Le racisme est de toutes les époques et de tous les continents, sous des formes différentes. Mais aujourd’hui, quand nous pensons au racisme, nous ne pouvons pas nous détacher de l’empreinte de la solution finale. Nous ne pouvons plus ignorer jusqu’où peut conduire le racisme, mais il faut s’entendre sur le sens des mots, ce qui n’est pas toujours le cas.

Le racisme, disait Levi Strauss, est ‘une doctrine qui prétend voir dans les caractères intellectuels et moraux attachés à un groupe d’individus l’effet nécessaire d’un commun patrimoine génétique’.

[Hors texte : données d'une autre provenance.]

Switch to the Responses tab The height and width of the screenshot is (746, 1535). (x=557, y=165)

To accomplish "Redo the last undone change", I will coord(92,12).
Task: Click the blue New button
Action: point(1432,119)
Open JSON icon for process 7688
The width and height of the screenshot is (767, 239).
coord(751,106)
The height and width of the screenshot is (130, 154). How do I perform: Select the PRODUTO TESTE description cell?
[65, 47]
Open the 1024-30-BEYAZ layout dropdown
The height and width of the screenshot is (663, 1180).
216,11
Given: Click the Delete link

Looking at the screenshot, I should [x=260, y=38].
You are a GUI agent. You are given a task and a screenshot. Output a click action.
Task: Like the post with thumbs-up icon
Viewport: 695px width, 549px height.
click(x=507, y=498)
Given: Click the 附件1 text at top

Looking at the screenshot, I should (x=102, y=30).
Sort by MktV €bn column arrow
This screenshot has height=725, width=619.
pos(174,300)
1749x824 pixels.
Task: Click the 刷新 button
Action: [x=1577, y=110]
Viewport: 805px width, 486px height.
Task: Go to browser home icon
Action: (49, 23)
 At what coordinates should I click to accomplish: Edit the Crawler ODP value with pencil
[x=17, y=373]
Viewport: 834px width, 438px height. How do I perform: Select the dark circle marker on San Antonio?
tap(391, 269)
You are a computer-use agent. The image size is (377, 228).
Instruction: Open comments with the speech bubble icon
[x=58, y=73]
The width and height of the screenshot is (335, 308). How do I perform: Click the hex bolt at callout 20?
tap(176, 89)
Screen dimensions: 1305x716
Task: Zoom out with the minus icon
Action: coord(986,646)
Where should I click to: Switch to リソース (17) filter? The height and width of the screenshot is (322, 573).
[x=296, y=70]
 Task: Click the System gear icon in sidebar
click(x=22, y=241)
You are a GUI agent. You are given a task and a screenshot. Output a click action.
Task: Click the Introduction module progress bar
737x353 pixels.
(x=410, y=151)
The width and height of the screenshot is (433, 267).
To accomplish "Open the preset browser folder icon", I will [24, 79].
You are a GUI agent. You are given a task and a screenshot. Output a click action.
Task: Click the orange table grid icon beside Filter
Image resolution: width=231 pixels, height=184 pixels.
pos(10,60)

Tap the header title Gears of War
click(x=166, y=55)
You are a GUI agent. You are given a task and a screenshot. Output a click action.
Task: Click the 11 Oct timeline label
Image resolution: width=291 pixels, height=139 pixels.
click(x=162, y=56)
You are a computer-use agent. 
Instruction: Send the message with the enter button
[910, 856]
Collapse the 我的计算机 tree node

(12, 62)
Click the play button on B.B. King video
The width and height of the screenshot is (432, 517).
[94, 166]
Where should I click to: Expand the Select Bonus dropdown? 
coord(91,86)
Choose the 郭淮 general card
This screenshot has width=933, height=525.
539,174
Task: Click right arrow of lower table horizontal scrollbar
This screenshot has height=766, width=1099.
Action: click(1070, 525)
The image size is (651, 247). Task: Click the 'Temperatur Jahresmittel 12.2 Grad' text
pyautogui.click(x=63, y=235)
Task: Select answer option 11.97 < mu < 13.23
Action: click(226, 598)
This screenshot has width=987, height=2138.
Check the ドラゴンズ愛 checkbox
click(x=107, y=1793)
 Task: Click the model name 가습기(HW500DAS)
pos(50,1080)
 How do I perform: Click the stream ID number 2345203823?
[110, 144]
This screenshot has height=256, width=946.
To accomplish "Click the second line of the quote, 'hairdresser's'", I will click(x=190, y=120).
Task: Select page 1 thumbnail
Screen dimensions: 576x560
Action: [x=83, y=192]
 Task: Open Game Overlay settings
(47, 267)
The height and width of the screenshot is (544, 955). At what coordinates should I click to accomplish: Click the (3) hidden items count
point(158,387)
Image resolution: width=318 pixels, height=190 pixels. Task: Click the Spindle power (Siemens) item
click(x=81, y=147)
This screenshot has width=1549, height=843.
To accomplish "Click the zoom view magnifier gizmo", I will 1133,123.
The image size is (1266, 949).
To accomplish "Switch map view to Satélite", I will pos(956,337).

Mais il ajoutait : ‘On ne saurait ranger sous la même rubrique, ou imputer automatiquement aux mêmes préjugés, l’attitude d’individus ou de groupes que leur fidélité à certaines valeurs rend partiellement ou totalement insensibles à d’autres valeurs’.

Il n’est nullement coupable, disait-il, de placer une manière de vivre ou de la penser au-dessus de toutes les autres.

On n’est donc pas automatiquement raciste lorsqu’on récuse le multiculturalisme ou qu’on préfère sa culture à celle des autres.

On a tendance à banaliser le racisme à dénoncer comme racistes des comportements qui ne relèvent absolument pas des mêmes motivations.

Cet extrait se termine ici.